In My Hands: memories of a Holocaust rescuer
By Irene Gut Opdyke with Jennifer Armstrong
A conundrum the rabbis liked to pose was: how many righteous in each generation? For how many righteous souls might the world be saved? And then, more difficult, for the sake of the righteous gentiles, should the world be redeemed? And could any righteous gentiles be found?
The answers remain, as sadly they have for centuries: very few. But yes, for the sake of these few, the world is worth saving. Irene Gut Opdyke, a Pole who saved the lives of a dozen Jews in the Second World War , is one of those for whom apocalypse may be stayed.
Anyone who has read testimony from any atrocity, from the slaughter of the innocents as recorded in the Gospels to the gut-wrenching terror of "We wish to inform you that tomorrow we will be killed with our families", a note written in a Rwandan church hospital during the 1994 massacre, ought to know that hell has a human face - and often that of the family next door.
How wonderful, then, to read the testimony of a person not directly oppressed who helped those being persecuted: in short, a righteous gentile. Irene's story, ghost-written in a simple, teenage-friendly style, deserves to take its place with The Diary of Anne Frank on school reading lists.
Irene was 17 and working as a nurse when the outbreak of war stranded her on the other side of Poland from her parents. Within a few months she went into hiding with refugees in a wood, was raped by Russian soldiers, went back to nursing and had almost managed to get home when she was imprisoned by the Nazis.

(Stored entries)
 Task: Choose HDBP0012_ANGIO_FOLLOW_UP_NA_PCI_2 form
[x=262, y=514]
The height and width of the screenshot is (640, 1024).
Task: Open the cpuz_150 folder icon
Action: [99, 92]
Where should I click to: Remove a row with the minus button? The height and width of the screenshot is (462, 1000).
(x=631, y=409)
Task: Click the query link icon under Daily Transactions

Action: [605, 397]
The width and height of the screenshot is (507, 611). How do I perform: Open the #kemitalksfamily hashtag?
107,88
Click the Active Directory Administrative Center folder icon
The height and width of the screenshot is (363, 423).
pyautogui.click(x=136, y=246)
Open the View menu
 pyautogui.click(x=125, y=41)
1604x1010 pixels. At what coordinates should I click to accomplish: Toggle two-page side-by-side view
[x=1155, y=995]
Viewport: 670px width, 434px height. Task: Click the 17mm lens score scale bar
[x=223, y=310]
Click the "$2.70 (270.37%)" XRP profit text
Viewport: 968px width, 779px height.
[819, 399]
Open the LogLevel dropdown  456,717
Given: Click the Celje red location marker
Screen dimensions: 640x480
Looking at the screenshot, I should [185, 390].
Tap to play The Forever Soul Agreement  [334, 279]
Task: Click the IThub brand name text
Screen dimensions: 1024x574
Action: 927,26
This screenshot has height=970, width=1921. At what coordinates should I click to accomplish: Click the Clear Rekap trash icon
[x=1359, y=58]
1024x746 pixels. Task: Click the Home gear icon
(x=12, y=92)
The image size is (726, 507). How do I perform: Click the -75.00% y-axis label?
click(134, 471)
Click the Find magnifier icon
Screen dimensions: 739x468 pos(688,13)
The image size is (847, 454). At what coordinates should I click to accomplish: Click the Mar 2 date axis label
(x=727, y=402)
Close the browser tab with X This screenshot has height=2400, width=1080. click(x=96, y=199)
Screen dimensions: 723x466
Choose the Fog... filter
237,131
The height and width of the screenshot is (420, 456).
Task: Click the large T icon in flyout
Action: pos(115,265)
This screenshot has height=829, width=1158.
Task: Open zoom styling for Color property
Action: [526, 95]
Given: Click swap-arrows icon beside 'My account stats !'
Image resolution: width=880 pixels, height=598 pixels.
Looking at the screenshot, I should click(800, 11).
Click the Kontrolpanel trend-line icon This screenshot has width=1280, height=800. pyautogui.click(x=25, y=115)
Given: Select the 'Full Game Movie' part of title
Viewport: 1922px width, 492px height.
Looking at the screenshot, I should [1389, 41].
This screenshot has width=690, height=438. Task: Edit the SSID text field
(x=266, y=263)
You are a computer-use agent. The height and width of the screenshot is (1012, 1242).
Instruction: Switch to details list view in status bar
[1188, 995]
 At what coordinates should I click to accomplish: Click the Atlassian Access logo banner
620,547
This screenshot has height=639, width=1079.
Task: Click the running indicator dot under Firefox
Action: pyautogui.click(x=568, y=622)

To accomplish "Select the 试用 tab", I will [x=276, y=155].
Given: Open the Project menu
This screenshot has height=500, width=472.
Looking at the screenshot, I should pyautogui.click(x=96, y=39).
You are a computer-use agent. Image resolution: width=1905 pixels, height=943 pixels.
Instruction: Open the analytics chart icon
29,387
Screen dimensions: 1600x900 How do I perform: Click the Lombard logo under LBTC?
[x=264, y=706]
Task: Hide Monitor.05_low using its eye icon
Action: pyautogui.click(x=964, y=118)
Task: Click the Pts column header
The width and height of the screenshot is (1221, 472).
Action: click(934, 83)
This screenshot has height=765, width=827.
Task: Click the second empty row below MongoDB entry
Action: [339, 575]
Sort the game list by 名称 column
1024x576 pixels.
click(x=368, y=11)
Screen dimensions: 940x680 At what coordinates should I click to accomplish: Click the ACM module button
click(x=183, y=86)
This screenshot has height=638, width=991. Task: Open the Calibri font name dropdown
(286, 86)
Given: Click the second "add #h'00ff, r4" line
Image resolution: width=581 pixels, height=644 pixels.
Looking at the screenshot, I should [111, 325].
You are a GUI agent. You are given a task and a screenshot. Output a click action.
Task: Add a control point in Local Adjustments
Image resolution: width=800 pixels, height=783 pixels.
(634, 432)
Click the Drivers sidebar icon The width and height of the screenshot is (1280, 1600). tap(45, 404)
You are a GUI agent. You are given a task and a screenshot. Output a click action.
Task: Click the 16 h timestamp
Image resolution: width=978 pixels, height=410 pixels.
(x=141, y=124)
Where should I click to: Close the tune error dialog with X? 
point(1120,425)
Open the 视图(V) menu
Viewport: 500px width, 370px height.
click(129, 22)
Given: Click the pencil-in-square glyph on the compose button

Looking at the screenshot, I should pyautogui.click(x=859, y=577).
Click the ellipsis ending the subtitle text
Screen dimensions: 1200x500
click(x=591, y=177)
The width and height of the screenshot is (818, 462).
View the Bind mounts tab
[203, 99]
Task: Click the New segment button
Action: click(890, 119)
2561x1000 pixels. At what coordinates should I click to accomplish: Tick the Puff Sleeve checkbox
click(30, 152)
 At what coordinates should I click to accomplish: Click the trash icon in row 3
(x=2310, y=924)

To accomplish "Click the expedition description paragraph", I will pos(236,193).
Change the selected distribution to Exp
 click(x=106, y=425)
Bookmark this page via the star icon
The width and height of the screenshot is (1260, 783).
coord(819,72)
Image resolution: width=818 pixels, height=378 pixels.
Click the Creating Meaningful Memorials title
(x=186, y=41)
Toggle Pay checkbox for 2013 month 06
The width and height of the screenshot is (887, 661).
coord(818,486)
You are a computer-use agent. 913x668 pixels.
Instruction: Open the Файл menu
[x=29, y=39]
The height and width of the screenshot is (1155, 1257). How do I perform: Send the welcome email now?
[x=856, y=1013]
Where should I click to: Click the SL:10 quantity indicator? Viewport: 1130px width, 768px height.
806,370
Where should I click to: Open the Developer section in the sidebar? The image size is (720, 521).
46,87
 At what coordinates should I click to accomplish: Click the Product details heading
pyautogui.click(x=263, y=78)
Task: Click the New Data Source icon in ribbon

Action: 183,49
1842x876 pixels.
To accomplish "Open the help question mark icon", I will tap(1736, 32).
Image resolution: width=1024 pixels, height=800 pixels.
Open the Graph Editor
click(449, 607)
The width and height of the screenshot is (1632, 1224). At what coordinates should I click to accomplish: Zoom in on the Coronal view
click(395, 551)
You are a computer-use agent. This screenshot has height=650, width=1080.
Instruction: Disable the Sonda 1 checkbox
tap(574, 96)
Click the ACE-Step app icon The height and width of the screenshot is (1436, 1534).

#### [PARTS OF THE EXERCISE]
**a.** According to the review of In My Hands, why does Irene's story deserve a place on school reading lists?
**b.** Print the part of the review of In My Hands that opens with the words containing "How wonderful, then, to" and closes with "by the Nazis.".
Work from the review alone, not from the entries.

#### [PER-TASK ANSWERS]
**a.** It is the testimony of a righteous gentile: a person who was not directly oppressed but helped those being persecuted. It is also ghost-written in a simple, teenage-friendly style, so the reviewer says it belongs on school reading lists alongside The Diary of Anne Frank.

**b.**
How wonderful, then, to read the testimony of a person not directly oppressed who helped those being persecuted: in short, a righteous gentile. Irene's story, ghost-written in a simple, teenage-friendly style, deserves to take its place with The Diary of Anne Frank on school reading lists.
Irene was 17 and working as a nurse when the outbreak of war stranded her on the other side of Poland from her parents. Within a few months she went into hiding with refugees in a wood, was raped by Russian soldiers, went back to nursing and had almost managed to get home when she was imprisoned by the Nazis.